Top Stories of the Week – August 27, 2011

VoIP important to 4G monetization

According to Wireless 20/20, voice over internet protocol (VoIP) is going to be a key aspect of 4G monetization. They said 4G operators may be able to win a financial advantage over traditional telecoms firms by going forward with the widespread roll-out of wireless VoIP solutions.

The company also claimed that network operators could see a huge return on investment if they introduce cloud-based communications applications, however, many operators may want to implement an in-house solution so they have more control over its ultimate direction.

Despite the bad economy, Europeans still love IPTV

Despite the economic downturn, Europe’s top ten Pay TV operators gained nearly 1.5 million new subscribers in the first quarter of 2011, according to a report from analyst firm Strategy Analytics.

The trend has surprised service providers and analysts alike, because Europe’s economy is in great crisis with high rate of unemployment and weakening household income.

Among the pay TV service providers in the region, UK’s BSkyB has continued to hold the number one title, posting 10.1 million subscribers at the end of Q1 of 2011, while French IPTV operators SFR and Free each saw their strongest first quarter results in four years.

Report reveals UK pay-TV will reach its peak in five years

Pay-TV revenues in the UK are fast reaching its peak, impelling operators to find other revenue streams in order to ensure their continued growth, according to a new report from Digital TV Research.

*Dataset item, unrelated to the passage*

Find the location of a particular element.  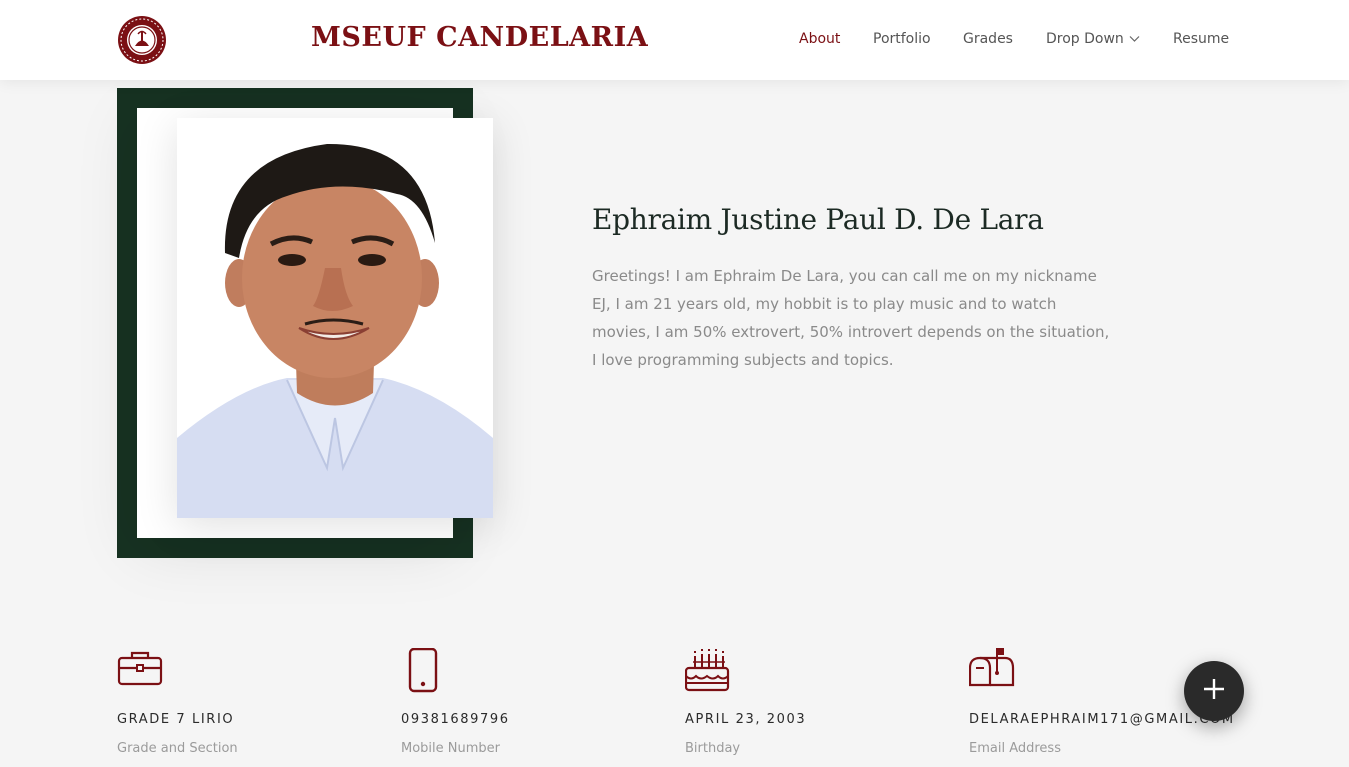

mobile-number-label: Mobile Number is located at coordinates (450, 748).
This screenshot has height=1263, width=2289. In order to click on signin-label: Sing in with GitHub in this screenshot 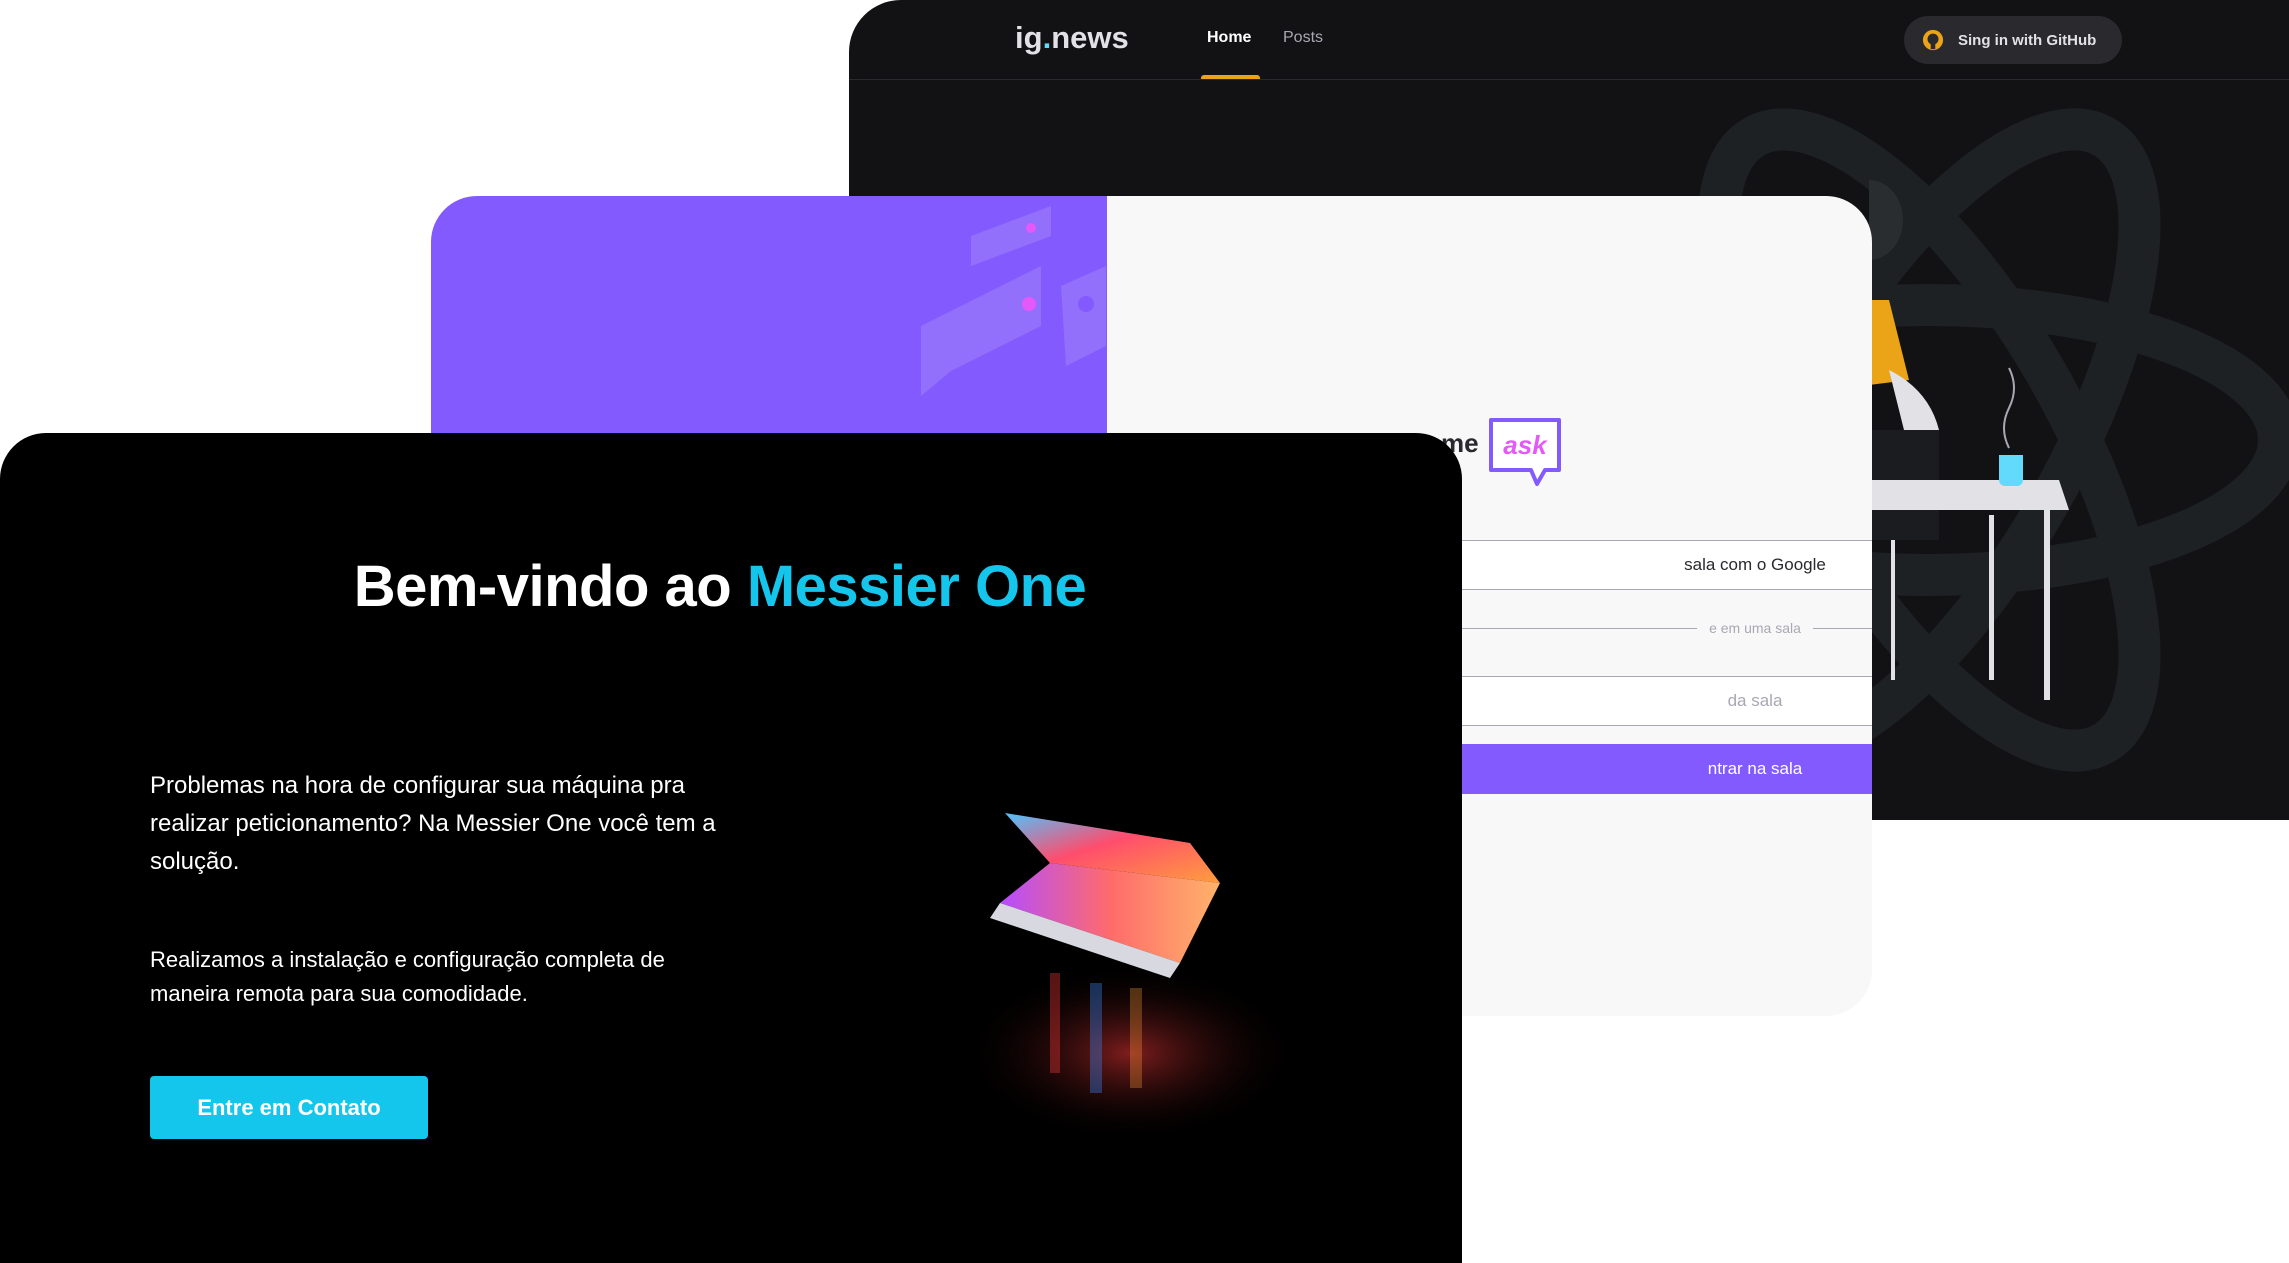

UK pay-TV revenues are predicted to reach US$ 9.3bn in 2011 – an increase of US$ 3.3bn from 2006. However, revenues are only expected to climb another US$ 250million between 2011 and 2016, when they are forecast to reach US$ 9.6bn.

FCC to continue AT&T/T-Mobile deal review after gathering enough information

The Federal Communications Commission (FCC) said last Friday AT&T and T-Mobile have now provided enough information for the agency to continue its review of the proposed US$39-billion merger deal between the two companies.

The FCC said that it officially restarted the merger review. Last month, officials 82 days into its review stopped the 180-day clock the agency uses as a timetable for when it should complete deal reviews. The agency seldom hits its 180-day target on major deals like the AT&T/T-Mobile acquisition, which can easily stretch to a year or more.

Sprint to sell the new iPhone

Sprint Nextel Corp. will begin marketing the new version of the Apple iPhone in mid-October, people familiar with the matter said, filling a huge hole in the No. 3 U.S. carrier's lineup and giving Apple Inc. another sales channel for its popular gadget.

However, the timing indicates Apple's new iPhone, which is expected to be called iPhone 5, will hit the market later than expected and too late to contribute to sales in Apple's fiscal fourth quarter, which ends in September. Most observers had expected the device to arrive next month.